2. Stearns-Kurosawa, D. J., Osuchowski, M. F., Valentine, C., Kurosawa, S. & Remick, D. G. The pathogenesis of sepsis. Annu Rev Pathol 6, 19-48, doi:10.1146/annurev-pathol-011110-130327 (2011).
3. Dwyer, J. Death of a Boy Prompts New Medical Efforts Nationwide, October 26, 2012).
4. Ward, P. A. & Bosmann, M. A historical perspective on sepsis. Am J Pathol 181, 2-7, doi:10.1016/j.ajpath.2012.05.003 (2012).
5. Cinel, I. & Opal, S. M. Molecular biology of inflammation and sepsis: a primer. Crit Care Med 37, 291-304, doi:10.1097/CCM.0b013e31819267fb (2009).
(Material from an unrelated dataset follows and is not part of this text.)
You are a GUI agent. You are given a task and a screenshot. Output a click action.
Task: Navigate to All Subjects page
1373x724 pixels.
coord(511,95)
6. Rauch, P. J. et al. Innate response activator B cells protect against microbial sepsis. Science 335, 597-601, doi:10.1126/science.1215173
7. Gandhirajan, R. K. et al. Blockade of NOX2 and STIM1 signaling limits lipopolysaccharide-induced vascular inflammation. J Clin Invest, doi:10.1172/jci65647 (2013).
8. Liu, M. J. et al. ZIP8 Regulates Host Defense through Zinc-Mediated Inhibition of NF-κB. Cell Rep, doi:10.1016/j.celrep.2013.01.009 (2013).
9. Seok, J. et al. Genomic responses in mouse models poorly mimic human inflammatory diseases. Proc Natl Acad Sci U S A, doi:10.1073/pnas.1222878110 (2013).
10. Unsinger, J., McDonough, J. S., Shultz, L. D., Ferguson, T. A. & Hotchkiss, R. S. Sepsis-induced human lymphocyte apoptosis and cytokine production in “humanized” mice. J Leukoc Biol 86, 219-227, doi:10.1189/jlb.1008615 (2009).